Sauf que d’un point de vue de « l’objectivité journalistique » ou de la « neutralité professionnelle », c’est franchement limite. En effet, Nicolas Sarkozy dit cela dans le contexte bien spécifique qui est le sien : alors que son électorat tend à se radicaliser et à glisser vers Marine Le Pen, sa stratégie à lui est de développer l’idée que Marine Le Pen n’est pas de droite et que, donc, un électeur de droite doit en toute logique voter pour lui en 2017 (au passage, on soulignera ici le manque de cohérence idéologique du bonhomme puisqu’il a aussi dit que l’UMP devait « occuper tout l’espace disponible entre le PS et le FN »… donc entre le PS et l’extrême gauche, si on le suit ? Hem). Bien sûr, Nicolas Sarkozy n’a rien à perdre à affirmer cela : au mieux, il récupère des électeurs pour lesquels le mot « droite » a encore un sens ; au pire, il augmente la confusion médiatiquement entretenue que « Le Pen = Mélenchon », c’est à dire exactement ce que fait cet article du Huffington Post. La boucle de la propagande oligarchique est bouclée : la parole médiatique légitime le discours politique et le discours politique légitime la parole médiatique.

Conclusion

Paradoxalement, alors que cet article cherche à démontrer que « Mélenchon = Le Pen », il démontre avant tout combien l’oligarchie est structurée et parle d’une même voix. Après Juncker, qui a déclaré en substance qu’il préférait voir Stavros Dimas (candidat de la droite en Grèce) être élu, après Wolfgang Schäuble, ministre allemand des finances, qui a déclaré que « de nouvelles élections ne changent rien à la dette grecque », on apprend dans cet article du Huffington Post que Pierre Moscovici se permet de dire qu’il n’y a pas d’alternative à la politique appliquée en Grèce, que le porte-parole de l’UMP déclare que « si un parti d’extrême gauche arrivait au pouvoir, ce serait le risque de retomber dans des déficits abyssaux » et enfin que la porte-parole du PS pense comme Nicolas Sarkozy que « Mélenchon = Le Pen » et déclare qu’il ne faut pas céder « au populisme triomphant comme le font le FN ou Jean-Luc Mélenchon ». La réaction des marchés financiers, qui spéculent activement contre la dette grecque, va également dans le même sens.

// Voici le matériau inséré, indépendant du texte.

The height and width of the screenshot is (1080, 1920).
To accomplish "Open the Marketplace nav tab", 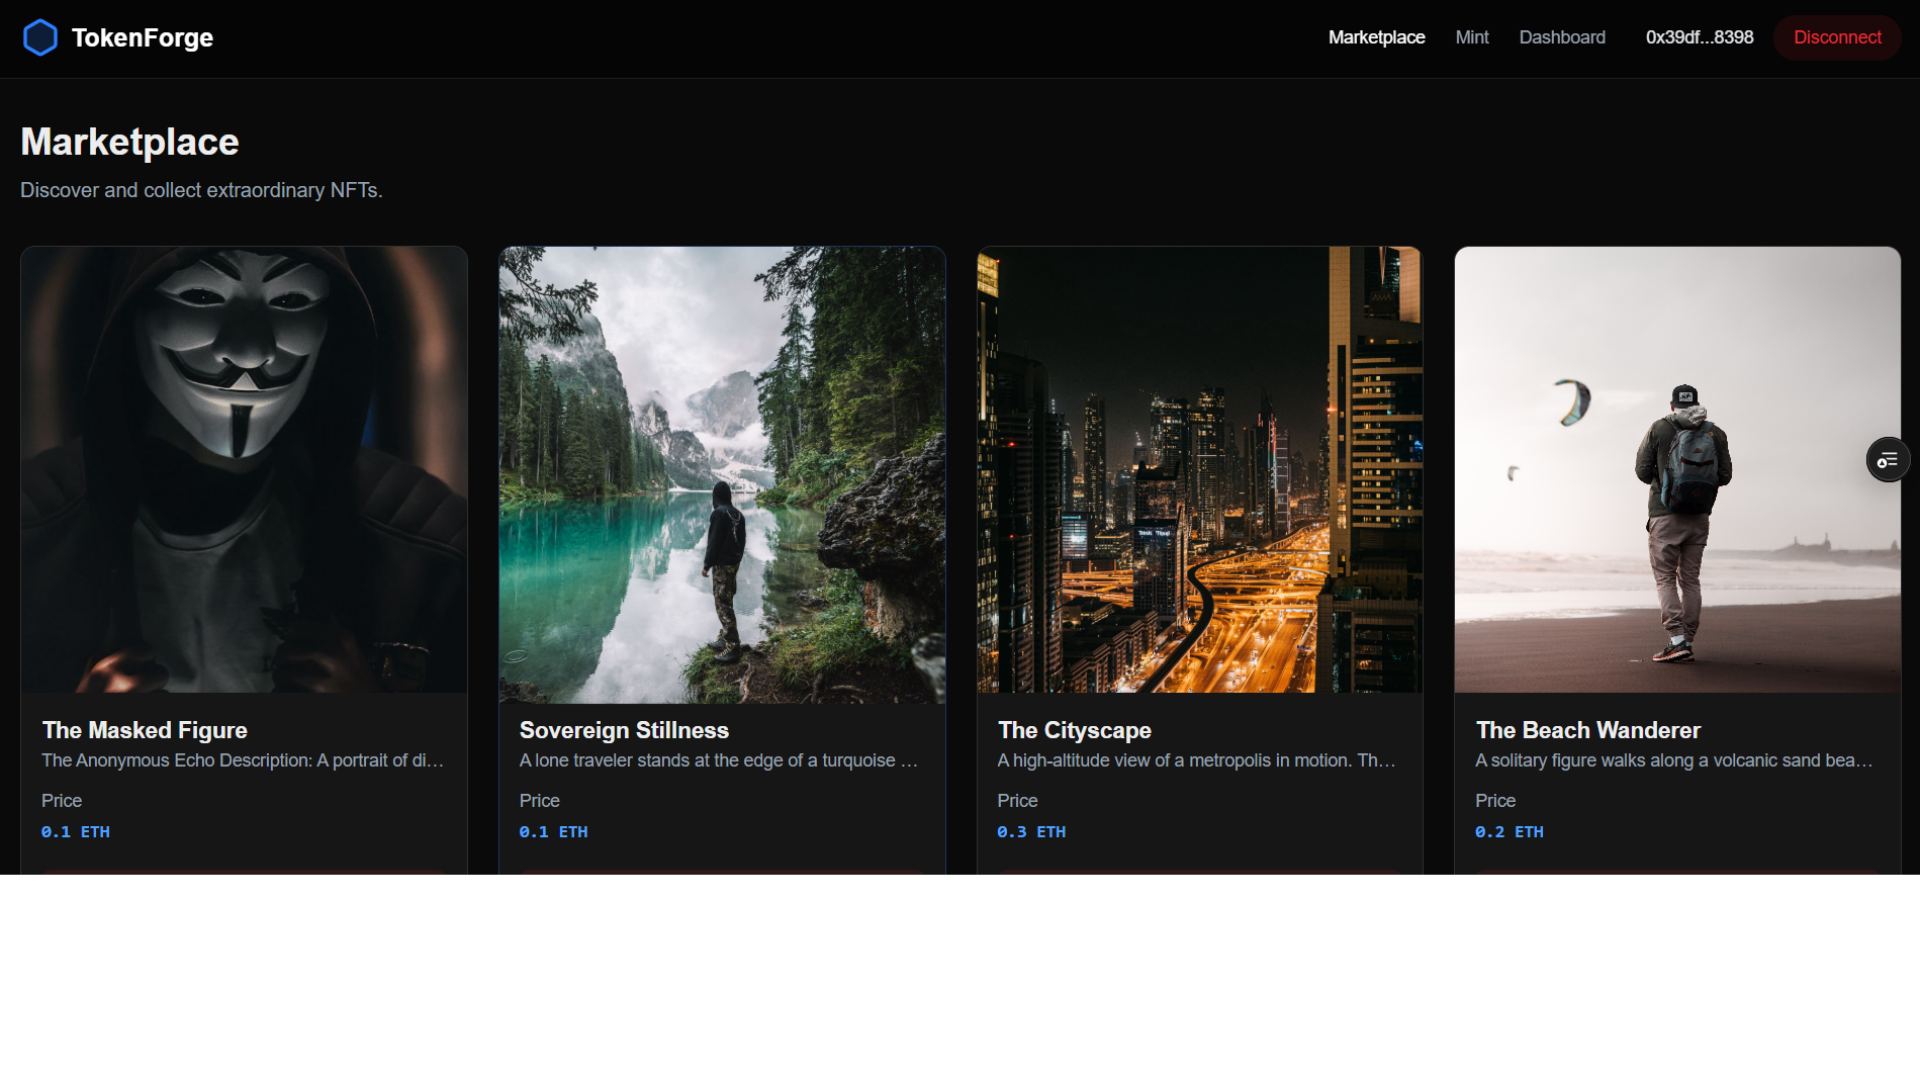I will [x=1376, y=38].
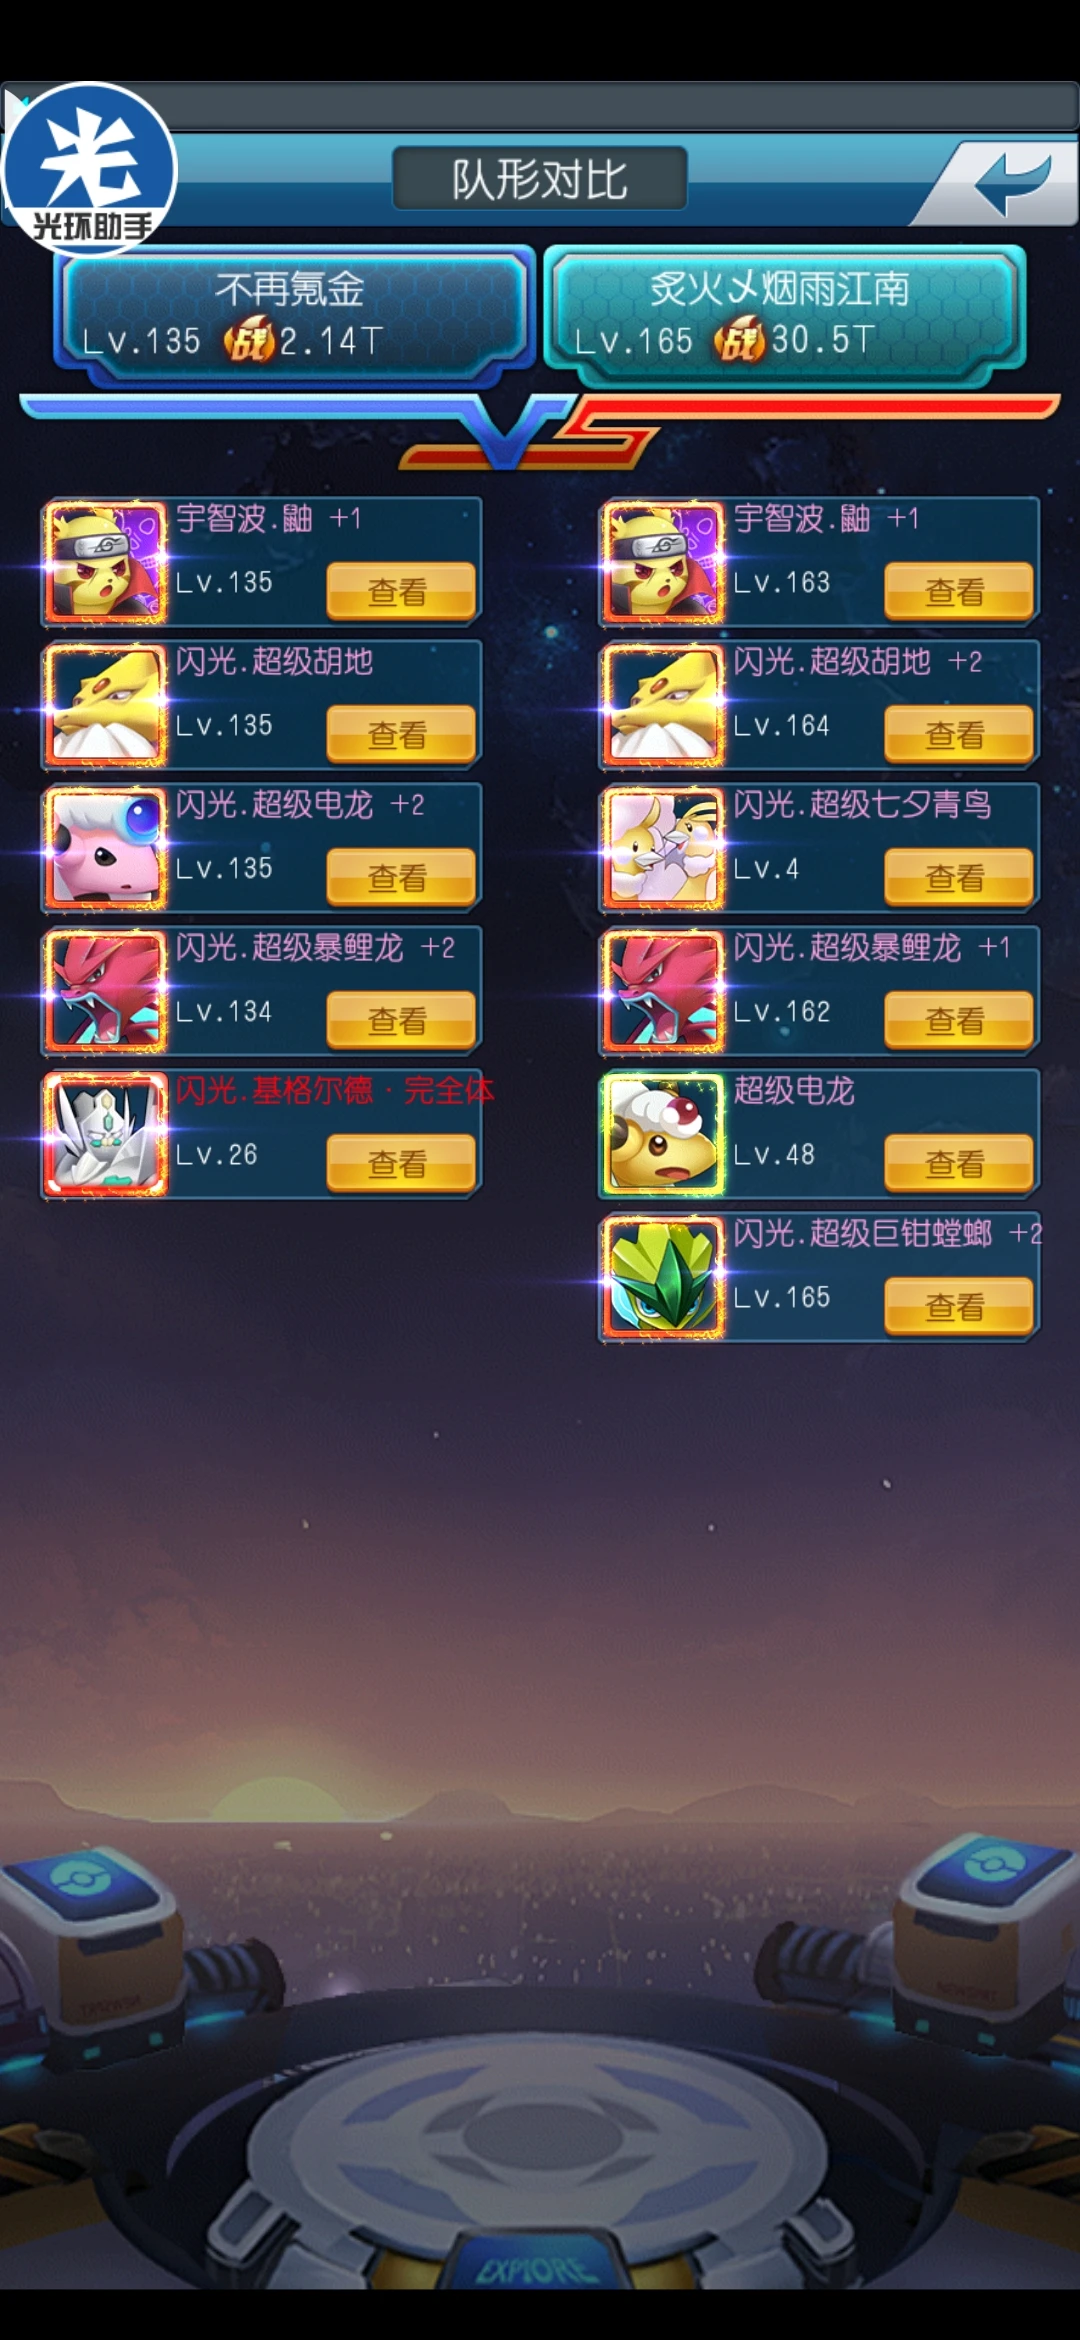The height and width of the screenshot is (2340, 1080).
Task: Open the 光环助手 floating icon
Action: click(90, 170)

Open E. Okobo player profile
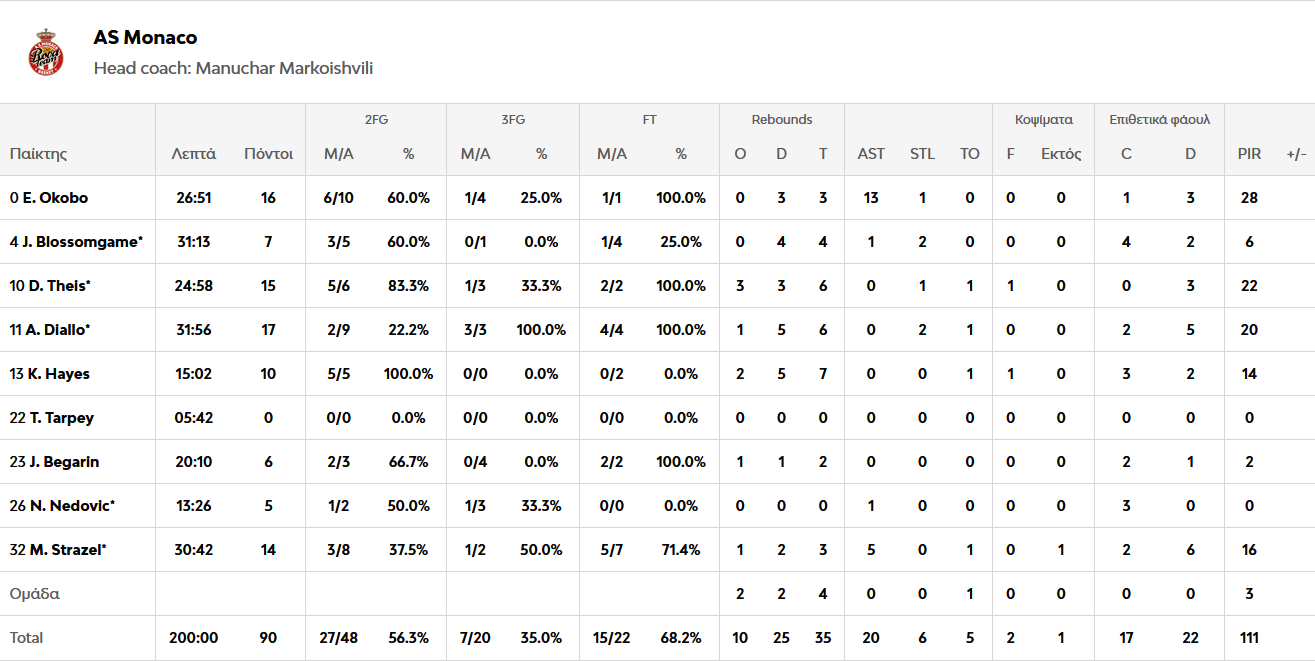[x=55, y=198]
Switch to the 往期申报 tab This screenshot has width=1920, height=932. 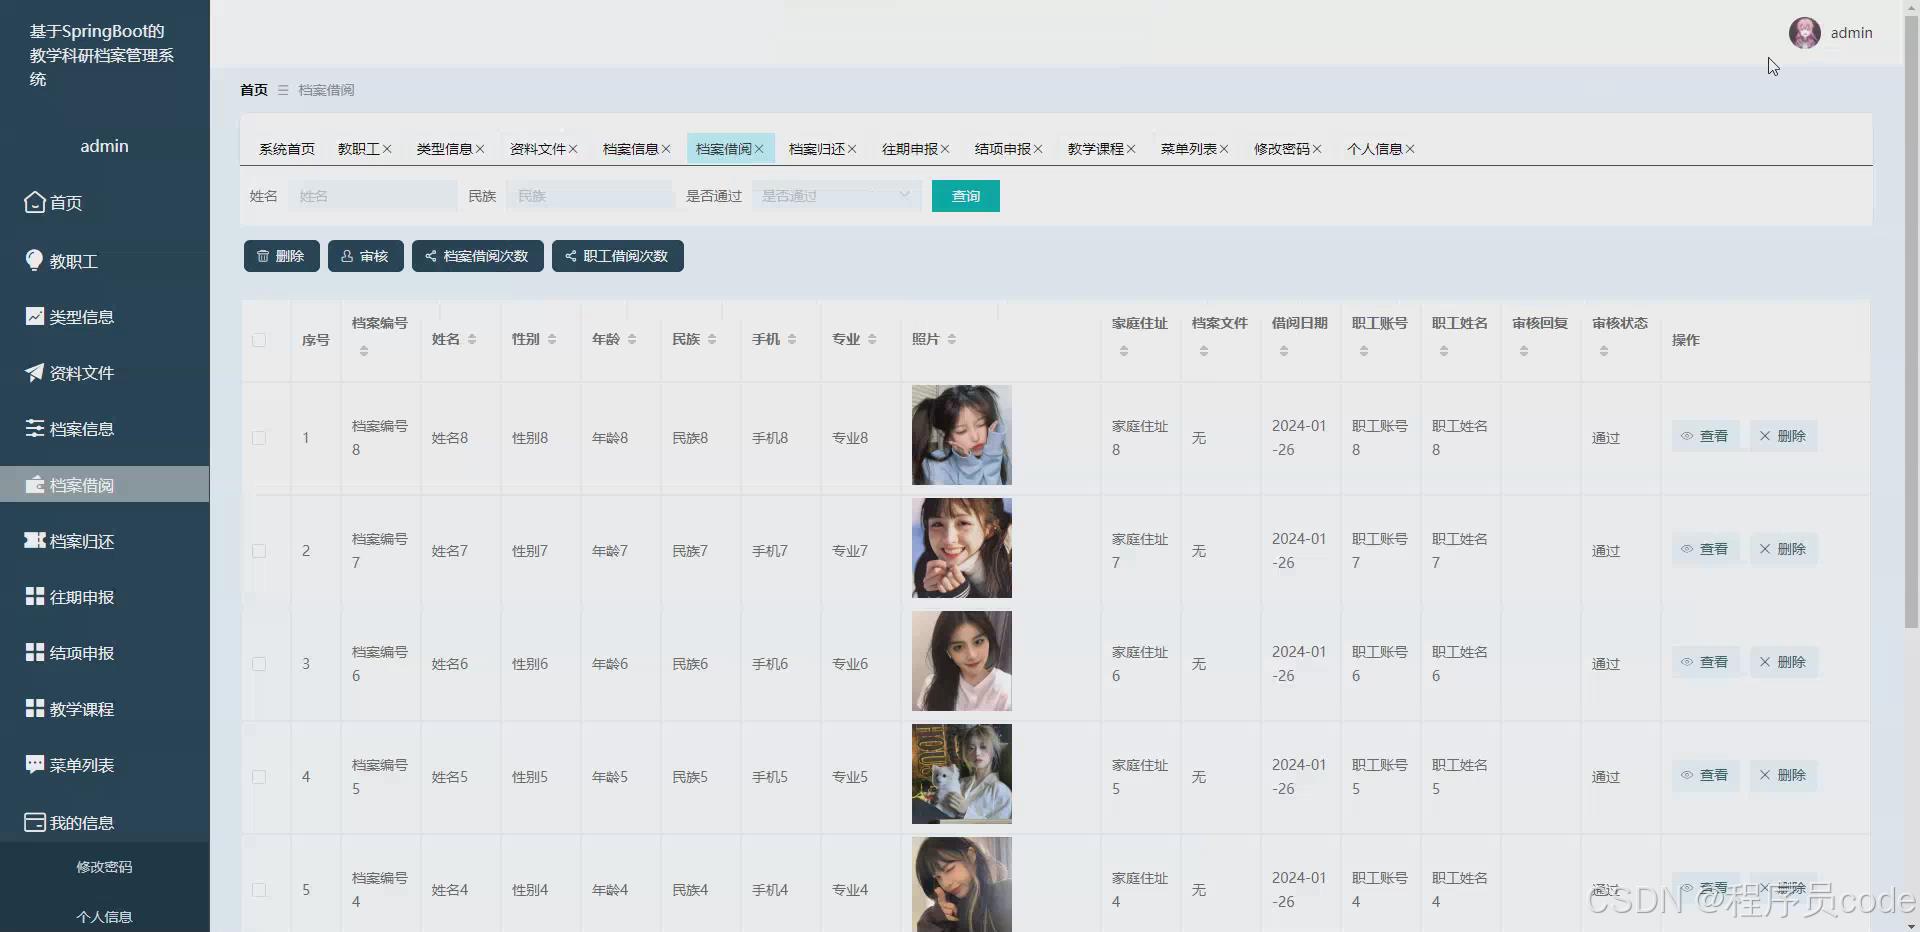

Après l’article de propagande du Monde contre Syriza et Podemos, le Huffington Post s’y met donc lui aussi, suite à la convocation d’élections législatives anticipées en Grèce, qui pourraient voir Syriza arriver au pouvoir fin janvier. Effrayée qu’elle est par cette hypothèse, l’oligarchie se braque : la Commission européenne envoie des recommandations de vote, le PS et l’UMP français aussi (dans l’article du Huffington Post, le porte-parole de l’UMP et la porte-parole du PS, qui sont interrogés, disent la même chose), les marchés attaquent la dette grecque, les médias dominant nous arrosent de leur propagande anti-Syriza… Il faut donc s’attendre à un mois de janvier 2015 intense du côté de la bataille culturelle et médiatique sur le sens des évènements qui vont se dérouler et ne rien céder face aux journaux de l’oligarchie.

Car ce qui se passe en Grèce, de même que ce qui se passe en Espagne, peut être décisif pour la France. Alors que, dans notre pays, la dynamique est malheureusement du côté de l’extrême droite, un renversement de la table par Syriza et Podemos en Grèce et en Espagne pourrait changer la situation et montrer par l’exemple au peuple français et à toute l’Europe où sont les vrais ennemis de l’oligarchie. Il est donc de la plus haute importance que nous ne laissions rien passer de la propagande médiatique qui va évidemment continuer à s’abattre contre Syriza, mais en plus s’étendre à toutes les forces politiques qui en sont proches partout en Europe. Nous devons le faire pour ne pas affaiblir nos camarades grecs à l’heure décisive où va s’accentuer sur eux le déchaînement de toute l’oligarchie européenne, mais nous devons aussi le faire pour nous, Français, qui ne souhaitons pas avoir à choisir en 2017 entre Sarkozy et Le Pen, entre l’extrême droite et la droite extrême.